これを際立たせたのが、茶道でしょう。そもそも茶道は、鎌倉時代に臨済宗の僧、栄西が中国から持ち帰った喫茶の文化が元になっているようです。 禅の言葉で「喫茶去」は貴賎を問わずとも真心を持って接することを示すそうです。階級に関係なく寺院を訪れた人には、健康長寿の秘薬だったお茶を振る舞う、この習慣が茶道のルーツであり、「おもてなし」は、まさにここにルーツがあるようです。
■利休七則
茶の湯は15世紀に織田信長と豊臣秀吉に仕えた千利休によって大成しました。その千利休が茶の湯の心得を聞かれて答えたとされるのが、「利休七則」です。
一、茶は服のよきように点て
一、炭は湯の沸くように置き
一、花は野にあるように
一、夏は涼しく冬暖かに
一、刻限は早めに
一、降らずとも傘の用意
一、相客に心せよ
これらは、お客様を迎えるためには当然行われると思われることばかりですが、これらが出来る人であれば「私は弟子になりましょう」と利休は答えたそうです。
それくらい、当たり前のことを当たり前に行うのは簡単ではありません。とりたてて特別なことではなく、あるがままに客がくつろげる用意をする、最後の「相客に心せよ」これは茶席で一緒になった人へ心配りをしなさいということですが、これらが利休の良しとした茶会であり、おもてなしの基本です。
■一期一会
そもそも茶の湯は、男性のたしなみとして戦国時代に盛んになりました。日々、敵味方が分かれて戦う時代、明日の命も知れず、また今日、同じ茶席にいた相手が、明日は敵となることも稀ではありませんでした。また同じ主客が一緒に居合わせる会があったとしても、季節、場所、準備した花、人々の心持ちなど、何一つ同じものであることはありません。
今日の出会いはもう2度と繰り返されないかもしれない、今日限りのものかも知れない。だからこそ、主客は互いに誠心誠意を尽くして交わらなければならない、これが「一期一会」です。
■「おもてなし」と「ホスピタリティ」の違い
英語のホスピタリティは厚遇、歓待、心のこもったサービスと訳され、日本の「おもてなし」と同様の意味に使われています。ホスピタル(病院)やホスピスと同様、ラテン語のHospicsが語源で、客人の保護を表し、無償で相手に尽くす気持ちが含まれています。
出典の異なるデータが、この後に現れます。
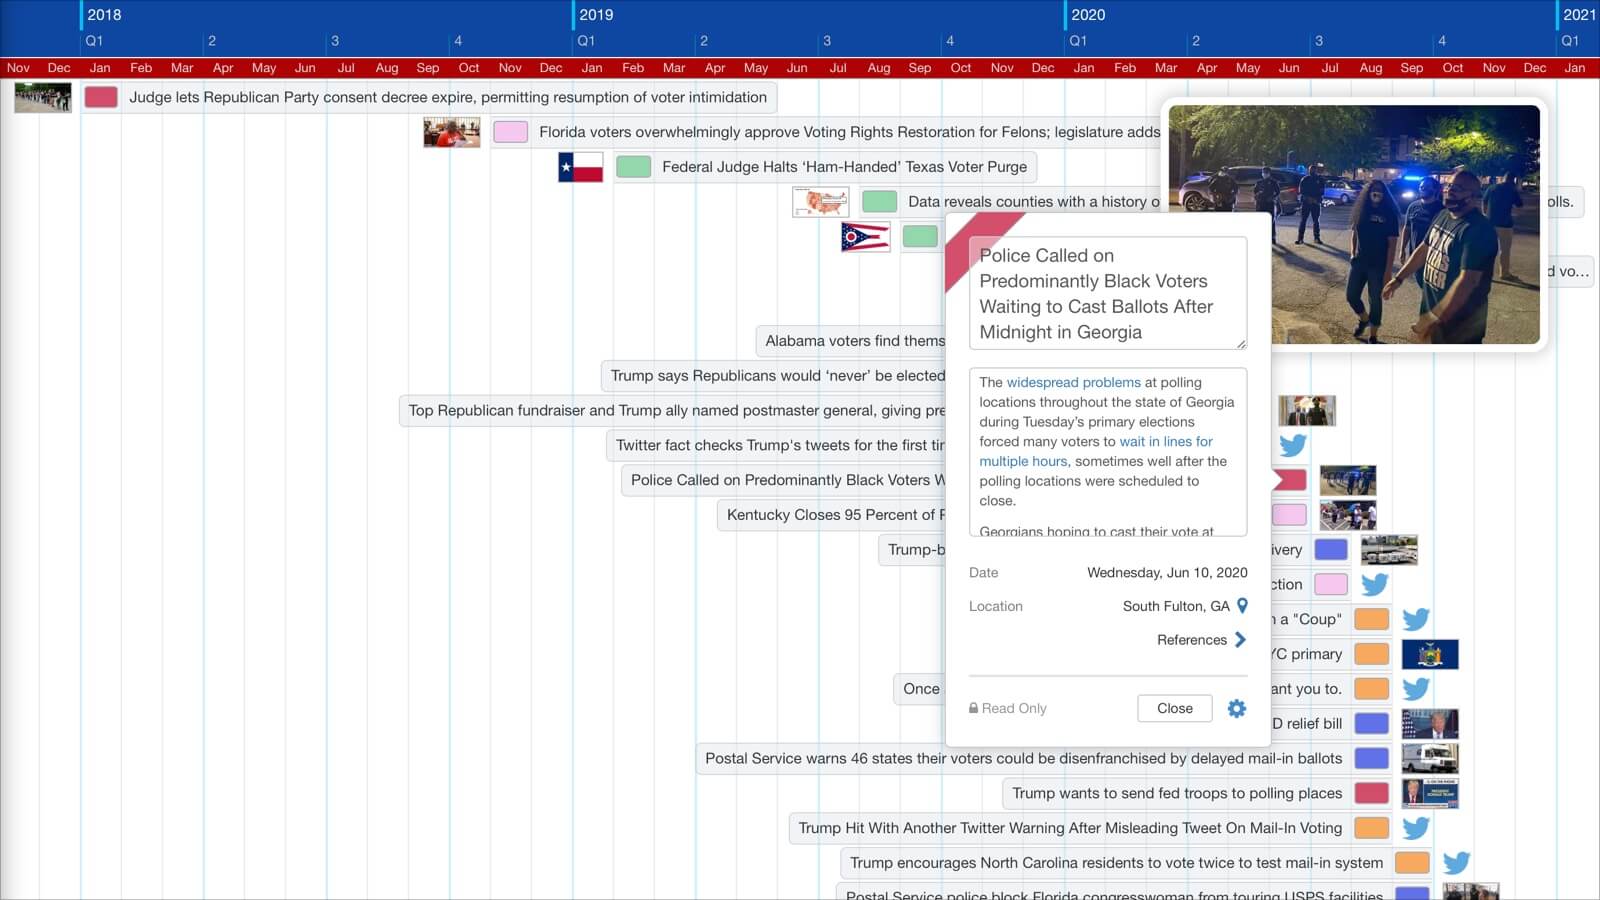
Task: Click the location pin beside South Fulton, GA
Action: click(1242, 606)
これに対し、日本の「おもてなし」は双方向であるところが特徴的です。相手がどうしたら喜んでくれるのか、何を望んでいるのか、徹底的に相手に思いを寄せて準備するのはホスピタリティと同じですが、受ける方も相手が自分を思って用意してくれたその心配りを汲み取って振舞うことで、初めて「おもてなし」の場が成立します。
もてなす側だけではなく、もてなされる側にも思いやりが求められるのです。